Doms and subs can sense only other doms or subs; they can’t detect regular guys. A dom reads a regular guy as a sub, unless provoked, in which case he reads him as another dom. A sub reads a regular guy as a dom. Code-signaling of this sort, by the way, is age-graded. A middle-aged or elderly man can assume an authoritative role vis-à-vis a young man in a way that is dom, sub, or regular guy. In the last case, the message is that I was like you when I was your age or that you will be like me when you are my age.

When I was young, I got a lot of cultural messages that said you have to stand up to doms and show kindness to subs to be a real man. All this effort made it harder to find regular guys to develop friendships with. Inclusion of doms and subs made it difficult to establish social norms that allow for regular guys to act regular. In a group with neither, real friendships emerge. I could still tell immediately if someone was a regular guy, but I didn’t know that I could simply ignore and avoid doms and subs. Sometimes, you have to rebuke a dom just to get them to back off. Sometimes, you have to accept the handwringing and compliments of subs until you can steer clear of them. But once you relax the cultural message about manhood, you can reserve the need to stand up to doms until they are encroaching on other people’s rights and not just taking up space.

In a gathering last week of regular guys, I did something I rarely do socially. I mentioned an article I wrote that I thought they might find interesting. Every man there understood that I was not bragging about writing an article; they all understood that I was sharing something, and they responded accordingly (including the fact that no one complimented me). If a dom or sub had been present, this interchange could not have happened. Doms and subs turn any group into a status-conscious hierarchy rather than a brotherhood.

A regular guy can be dominant or acquiescent without becoming a dom or a sub. If you are on a basketball team with Steph Curry, he will insist on the ball at the end of the game, and you should let him take the shot. But that’s because he’s better at shooting a basketball than you are, not because he is in charge. One man will take over the grilling because he has to be in command; another will take over the grilling because he knows when the steaks are medium rare. Not all explaining is mansplaining, just as not all opening of jars is a claim of superiority. Women and regular guys can usually tell the difference.

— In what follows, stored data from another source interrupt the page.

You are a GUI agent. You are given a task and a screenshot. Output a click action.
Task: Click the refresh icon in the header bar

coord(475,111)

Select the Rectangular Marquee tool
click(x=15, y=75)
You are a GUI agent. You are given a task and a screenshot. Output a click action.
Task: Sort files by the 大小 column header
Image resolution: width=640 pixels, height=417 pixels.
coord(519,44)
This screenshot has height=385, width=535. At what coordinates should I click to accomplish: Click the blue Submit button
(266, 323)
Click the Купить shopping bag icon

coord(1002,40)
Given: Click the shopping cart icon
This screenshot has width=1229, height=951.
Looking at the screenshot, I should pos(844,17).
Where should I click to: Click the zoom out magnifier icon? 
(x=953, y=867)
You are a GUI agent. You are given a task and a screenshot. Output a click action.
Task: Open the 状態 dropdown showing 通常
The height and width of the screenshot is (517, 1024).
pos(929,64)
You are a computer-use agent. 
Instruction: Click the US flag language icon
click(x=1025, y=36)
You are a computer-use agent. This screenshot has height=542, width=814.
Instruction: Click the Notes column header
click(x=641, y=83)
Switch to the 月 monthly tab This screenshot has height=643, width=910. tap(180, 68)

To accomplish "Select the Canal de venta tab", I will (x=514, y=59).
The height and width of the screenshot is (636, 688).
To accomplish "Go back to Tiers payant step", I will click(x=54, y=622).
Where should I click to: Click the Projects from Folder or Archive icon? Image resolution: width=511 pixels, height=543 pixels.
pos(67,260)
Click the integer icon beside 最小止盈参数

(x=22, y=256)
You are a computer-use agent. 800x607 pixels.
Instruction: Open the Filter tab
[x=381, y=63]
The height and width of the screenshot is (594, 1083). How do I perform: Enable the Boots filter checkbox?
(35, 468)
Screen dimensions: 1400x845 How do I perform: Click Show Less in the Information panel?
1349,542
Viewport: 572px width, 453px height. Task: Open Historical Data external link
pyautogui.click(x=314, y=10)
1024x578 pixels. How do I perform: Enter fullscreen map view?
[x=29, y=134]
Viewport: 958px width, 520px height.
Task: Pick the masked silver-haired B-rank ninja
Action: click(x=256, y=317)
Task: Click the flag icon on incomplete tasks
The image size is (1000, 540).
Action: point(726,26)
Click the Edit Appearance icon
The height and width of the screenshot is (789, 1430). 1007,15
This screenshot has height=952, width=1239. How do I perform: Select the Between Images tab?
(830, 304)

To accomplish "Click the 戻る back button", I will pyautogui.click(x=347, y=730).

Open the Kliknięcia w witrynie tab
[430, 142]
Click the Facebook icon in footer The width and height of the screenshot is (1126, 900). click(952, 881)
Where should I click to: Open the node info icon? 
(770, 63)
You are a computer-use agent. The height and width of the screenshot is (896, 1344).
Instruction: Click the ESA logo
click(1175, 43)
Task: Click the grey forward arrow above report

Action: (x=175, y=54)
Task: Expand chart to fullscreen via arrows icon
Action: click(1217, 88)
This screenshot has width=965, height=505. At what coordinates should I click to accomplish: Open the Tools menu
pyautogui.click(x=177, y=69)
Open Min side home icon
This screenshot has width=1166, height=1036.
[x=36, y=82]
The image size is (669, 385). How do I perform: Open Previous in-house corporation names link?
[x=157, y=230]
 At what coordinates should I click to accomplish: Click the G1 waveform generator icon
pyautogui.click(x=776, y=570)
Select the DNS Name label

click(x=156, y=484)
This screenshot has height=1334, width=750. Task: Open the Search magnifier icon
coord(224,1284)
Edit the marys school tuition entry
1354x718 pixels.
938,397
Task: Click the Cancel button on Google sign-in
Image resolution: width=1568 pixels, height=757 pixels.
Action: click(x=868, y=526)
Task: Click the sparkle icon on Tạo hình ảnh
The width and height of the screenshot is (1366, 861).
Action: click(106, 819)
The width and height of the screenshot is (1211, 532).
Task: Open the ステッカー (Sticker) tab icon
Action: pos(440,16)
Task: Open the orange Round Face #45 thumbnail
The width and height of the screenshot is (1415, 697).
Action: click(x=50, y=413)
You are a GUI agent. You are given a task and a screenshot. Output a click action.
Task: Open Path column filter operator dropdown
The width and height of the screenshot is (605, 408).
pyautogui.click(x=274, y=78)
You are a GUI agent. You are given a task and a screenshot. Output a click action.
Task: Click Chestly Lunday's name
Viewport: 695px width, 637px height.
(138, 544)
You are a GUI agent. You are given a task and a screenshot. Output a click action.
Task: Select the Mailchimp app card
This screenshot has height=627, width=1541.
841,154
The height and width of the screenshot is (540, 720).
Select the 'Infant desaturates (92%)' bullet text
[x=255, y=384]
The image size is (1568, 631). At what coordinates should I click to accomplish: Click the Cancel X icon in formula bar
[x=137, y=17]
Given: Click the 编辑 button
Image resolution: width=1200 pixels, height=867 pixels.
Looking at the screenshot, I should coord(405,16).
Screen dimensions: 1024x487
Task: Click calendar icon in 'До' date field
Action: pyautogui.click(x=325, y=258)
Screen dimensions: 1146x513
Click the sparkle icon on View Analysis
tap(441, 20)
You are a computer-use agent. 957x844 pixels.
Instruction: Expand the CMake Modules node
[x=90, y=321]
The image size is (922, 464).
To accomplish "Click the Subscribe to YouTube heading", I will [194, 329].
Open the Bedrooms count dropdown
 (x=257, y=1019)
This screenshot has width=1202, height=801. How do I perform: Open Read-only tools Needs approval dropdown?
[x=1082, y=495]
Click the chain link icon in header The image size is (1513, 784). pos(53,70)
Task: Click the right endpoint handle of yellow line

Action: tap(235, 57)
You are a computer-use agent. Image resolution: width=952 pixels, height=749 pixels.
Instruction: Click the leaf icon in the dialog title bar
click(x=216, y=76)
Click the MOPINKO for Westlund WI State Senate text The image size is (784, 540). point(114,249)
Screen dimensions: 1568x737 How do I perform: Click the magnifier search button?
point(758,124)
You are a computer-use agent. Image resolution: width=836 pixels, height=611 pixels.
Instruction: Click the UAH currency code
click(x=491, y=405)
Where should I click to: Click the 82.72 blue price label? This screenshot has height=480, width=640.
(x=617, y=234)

A word about toxic masculinity. The right hates this term because it is often used as a synonym for masculinity, as if the left thinks (as it sometimes seems to) that there is something wrong with men for standing up for themselves and others, trying to be a good provider, or rectifying injustices to those one loves and not just those who are disadvantaged. (To be clear, these indicia of healthy masculinity are also desirable in women. I blogged about the difference between sex and gender here.) To me, toxic masculinity involves other, exaggerated messages about masculine virtues: domination rather than strength, submission rather than resolving conflict, greed rather than ambition, performing brilliance rather than intelligence, paternalism rather than guidance, and so on. Doms and subs represent toxic masculinity; they turn every encounter into a potential fight, by brandishing or by surrendering, by showing their teeth or showing their necks, and they make the world into a prison yard. The vast majority of men are regular guys, men who, when they find themselves in a prison yard, try to escape, but meanwhile have to posture themselves as doms and subs.